== INSTRUCTIONS ==
A. In the blog excerpt, what position does Claire Honess hold?
B. Please copy the rows from the line with "You are a computer-use" through the end of the rows, leaving out the pictures.

++++ PASSAGE PROVIDED

Saturday, October 25, 2008

Dante by numbers

Podcast favourite In Our Time this week discusses Dante's Inferno. After ten minutes Melvyn Bragg asks Claire Honess, Senior Lecturer in Italian at the University of Leeds, why there are nine circles in Hell. I was surprised by her answer ("I don't know"). Isn't it common knowledge (among Dante readers) that the poem is structured in honour of the Trinity - nine being the square of three? William Anderson explains in more detail in Dante the Maker, a book not included in the further reading guide. Nor, incidentally, are two of the best books on Dante: Freccero's The Poetics of Conversion and Barolini's The Undivine Comedy. However, it redeems this by providing a useful link to the Leeds Dante Podcast.

Meanwhile, lurking numerologists might like to explore Dante's Commedia's Mathematical Matrix.

Saturday, August 16, 2008

The Stroker? Kafka's "porn" stash

What more can be said about the revelation that Kafka owned some erotica except: please, no more? Anyone familiar with his work and with the secondary literature won't be in the least bit surprised. Even if you've read only Metamorphosis, the magazine image that Gregor Samsa had framed for display showing "a lady, with a fur hat on and a fur stole, sitting upright and holding out to the spectator a huge fur muff into which the whole of her forearm had vanished" is enough to suggest a unusually stimulated imagination. But there's much more. So why has the British media used the find to misrepresent Kafka with the same shameless inattention to reality as it has with recent events in Georgia?

++++++++
++++ GIVEN INFORMATION

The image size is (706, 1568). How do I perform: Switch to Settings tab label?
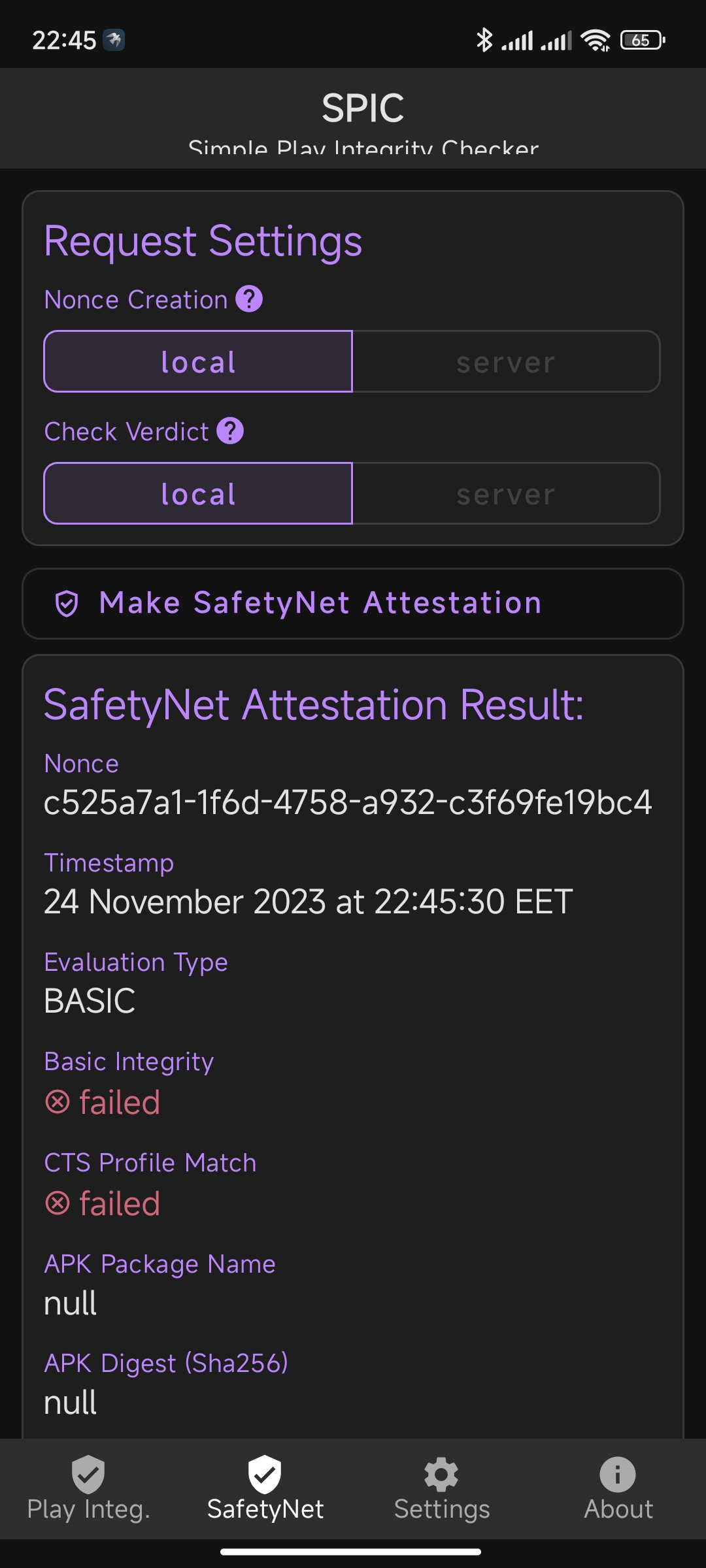(x=441, y=1509)
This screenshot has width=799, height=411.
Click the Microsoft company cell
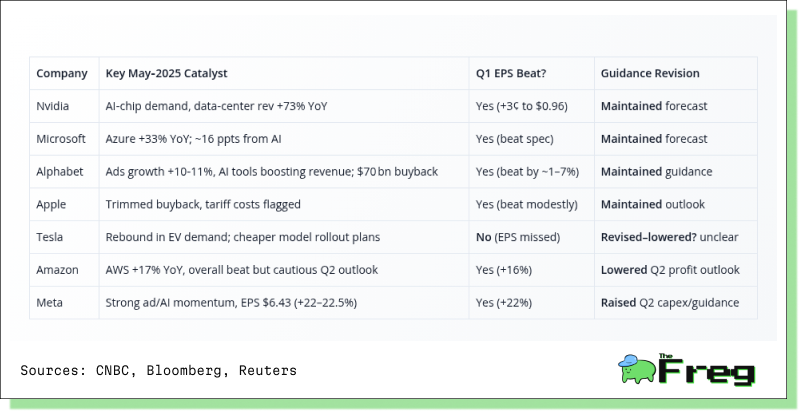tap(64, 139)
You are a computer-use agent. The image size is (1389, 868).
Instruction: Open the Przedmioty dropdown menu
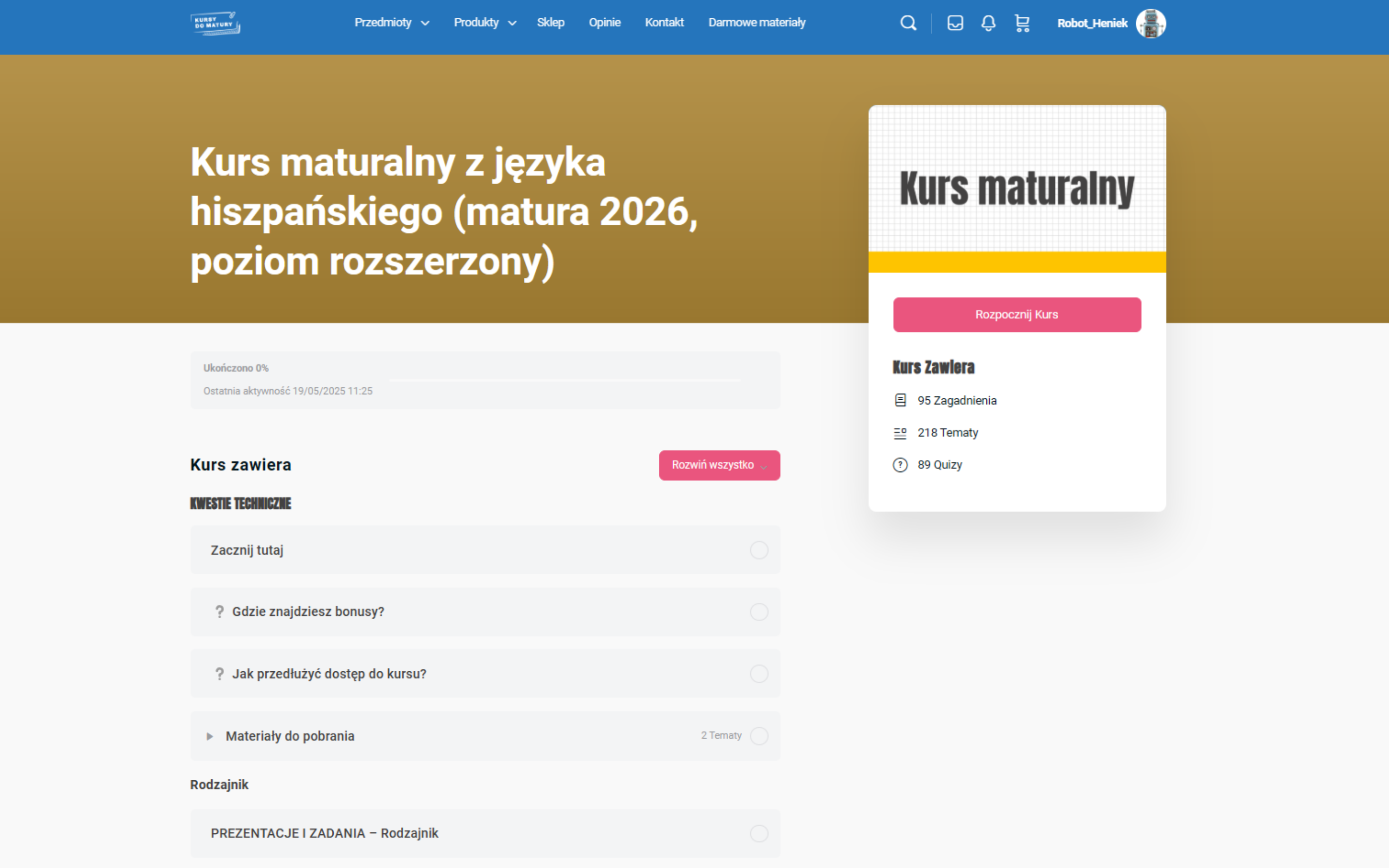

++++++++

== FULL ANSWERS ==
A. Senior Lecturer in Italian at the University of Leeds

B.
You are a computer-use agent. The image size is (1389, 868).
Instruction: Open the Przedmioty dropdown menu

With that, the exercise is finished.